Pissarides, 62 -- an economics professor at the London School of Economics -- made his reputation through his work on job flows and unemployment. He related job creation to the number of unemployed, the number of vacancies and the intensity with which workers look for jobs and companies recruit applicants. The more eagerly job seekers look for work, the more jobs companies are likely to offer because it will be easier to fill them, according to Pissarides.
Mortensen, 71 -- a professor at Northwestern University -- pioneered the study of how workers search for jobs. He found that labor-market rigidities can cause unemployment as job-seekers look for the best work at the highest pay. The intensity of that job search determines how long workers stay unemployed and in turn can be affected by changes in the level and duration of jobless benefits.
Diamond, 70 -- an economics professor at the Massachusetts Institute of Technology -- has researched a wide range of subjects. His earliest work, published in the 1960s, focused on the long-term impact of the growing national debt on the economy.
In a paper written in 2005 with Peter Orszag, who stepped down as President Barack Obama’s budget director in July, Diamond argued that Social Security’s long-term financial health could be restored through modest cuts in benefits and tax increases.
President Barack Obama chose Diamond for a post on the Federal Reserve Board in April, subject to confirmation by the Senate. The nomination was later returned to the White House because of objections from at least one unidentified senator. Obama resubmitted Diamond’s name on Sept. 13.

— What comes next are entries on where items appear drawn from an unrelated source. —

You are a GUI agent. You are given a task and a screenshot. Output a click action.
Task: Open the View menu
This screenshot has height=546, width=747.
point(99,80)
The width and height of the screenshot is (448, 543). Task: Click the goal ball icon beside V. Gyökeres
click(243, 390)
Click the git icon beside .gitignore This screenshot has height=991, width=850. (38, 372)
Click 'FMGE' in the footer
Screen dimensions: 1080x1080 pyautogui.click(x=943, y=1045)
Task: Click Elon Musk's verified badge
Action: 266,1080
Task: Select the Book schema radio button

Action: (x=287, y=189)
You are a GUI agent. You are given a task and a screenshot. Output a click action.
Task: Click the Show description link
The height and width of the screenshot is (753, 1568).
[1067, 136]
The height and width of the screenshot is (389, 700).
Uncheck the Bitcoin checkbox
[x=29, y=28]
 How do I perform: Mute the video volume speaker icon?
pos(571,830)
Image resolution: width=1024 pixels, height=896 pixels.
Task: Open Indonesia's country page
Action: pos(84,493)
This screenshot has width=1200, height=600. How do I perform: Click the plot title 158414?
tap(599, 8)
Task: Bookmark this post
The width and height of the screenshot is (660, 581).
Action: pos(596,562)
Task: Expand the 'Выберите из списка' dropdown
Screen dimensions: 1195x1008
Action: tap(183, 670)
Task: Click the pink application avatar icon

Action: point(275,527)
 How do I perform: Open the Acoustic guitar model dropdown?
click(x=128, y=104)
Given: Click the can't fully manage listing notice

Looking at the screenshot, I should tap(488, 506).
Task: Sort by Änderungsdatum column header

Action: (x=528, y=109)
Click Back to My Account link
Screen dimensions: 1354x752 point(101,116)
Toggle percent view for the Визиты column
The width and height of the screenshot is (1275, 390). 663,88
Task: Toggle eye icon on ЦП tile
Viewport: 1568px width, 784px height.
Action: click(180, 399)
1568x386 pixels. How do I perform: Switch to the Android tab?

The award’s official name is The Sveriges Riksbank Prize in Economic Sciences in Memory of Alfred Nobel. The money, 10 million kronor ($1.5 million), a gold medal and a diploma, will be handed out to the laureate at a Stockholm ceremony on Dec.10, the anniversary of Nobel’s death.
“Why are so many people unemployed at the same time that there are a large number of job openings?” the Academy Sciences wrote in the statement today. “This year’s laureates have developed a theory which can be used to answer these questions. This theory is also applicable to markets other than the labor market.”
The 2009 economics prize was awarded to Elinor Ostrom, the first woman to win, and Oliver Williamson for research into the limits of markets and how organizations work. Krugman won the prize in 2008 “for his analysis of trade patterns and location of economic activity,” the academy said at the time.